A four-point list of requests has been issued as part of the open letter.
Workers’ requests
- Let our Director draw a salary of zero for the duration of FY20, as many top executives are doing. Let executive team members draw a salary commensurate with those who are considered “non-essential.” Given that you have long found it appropriate to pay museum staff $20 an hour, we find nothing unreasonable in our request that you temporarily take such a salary during this crisis. We have included figures at the end of this document to demonstrate the massive impact this would have
- Let our trustee leadership — The Fisher Family, Diana Nelson, Chuck Schwab, Mimi Haas, and the dozens of other millionaires and billionaires who sit on our board — employ their proven fundraising ability to generate the sum needed for staff retention, as they did so successfully during the expansion campaign
- Let us as an institution take advantage of reconsidered deaccession guidelines. Hundreds of artworks in our collection have never once seen the outside of storage, and we are running out of room to store them; we should demonstrate that we do not value these unseen artworks above the lives of our employees
- Let us re-examine our endowment funds and use these to sustain furloughed staff
According to the letter, the salary drawn by the director is $965,584. This is labelled an “unjustifiable obscenity” and said to be triple that of Dr. Anthony Fauci, the person spearheading the American response to Covid-19.

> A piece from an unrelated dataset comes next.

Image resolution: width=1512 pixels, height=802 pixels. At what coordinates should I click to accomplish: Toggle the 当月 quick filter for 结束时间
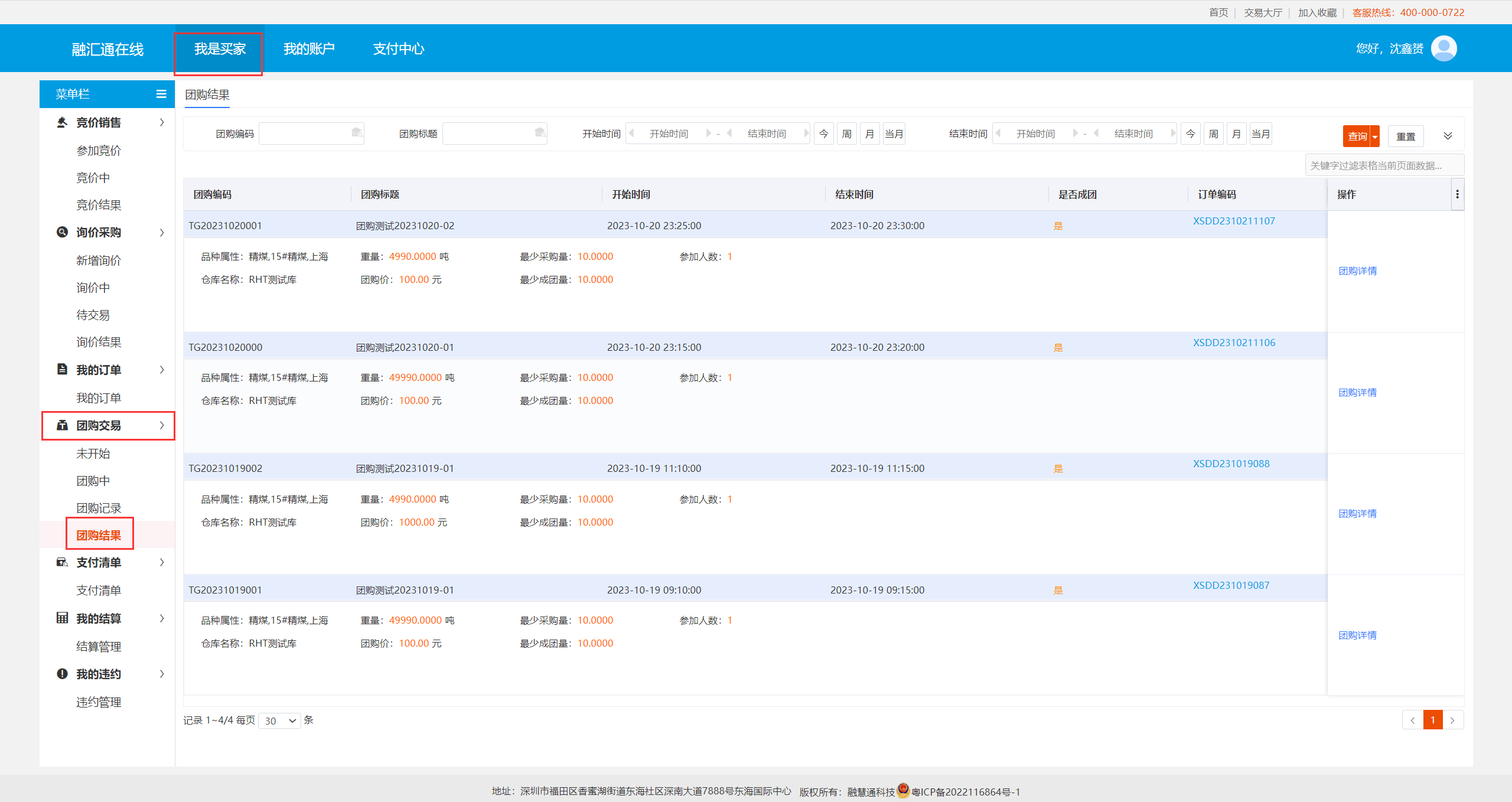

“We cannot say this plainly enough to you and the dozens of millionaires on the SFMOMA Board: this should embarrass you. It should embarrass you that we are paying one individual almost one million dollars, year after inexplicable year, to run an art museum,” the letter asserts.
According to the letter’s authors, if the museum’s top ten earners accepted an hourly wage of $19.80 in May, June and July the organisation would save an estimated $825,000. If 60 of the 72 board members gifted the museum $50,000 toward staff salaries, they add, an estimated $3 million funds would be available to pay staff.
The approximate cost of paying all furloughed staff in full for May, June and July is said to be around $3.5 million.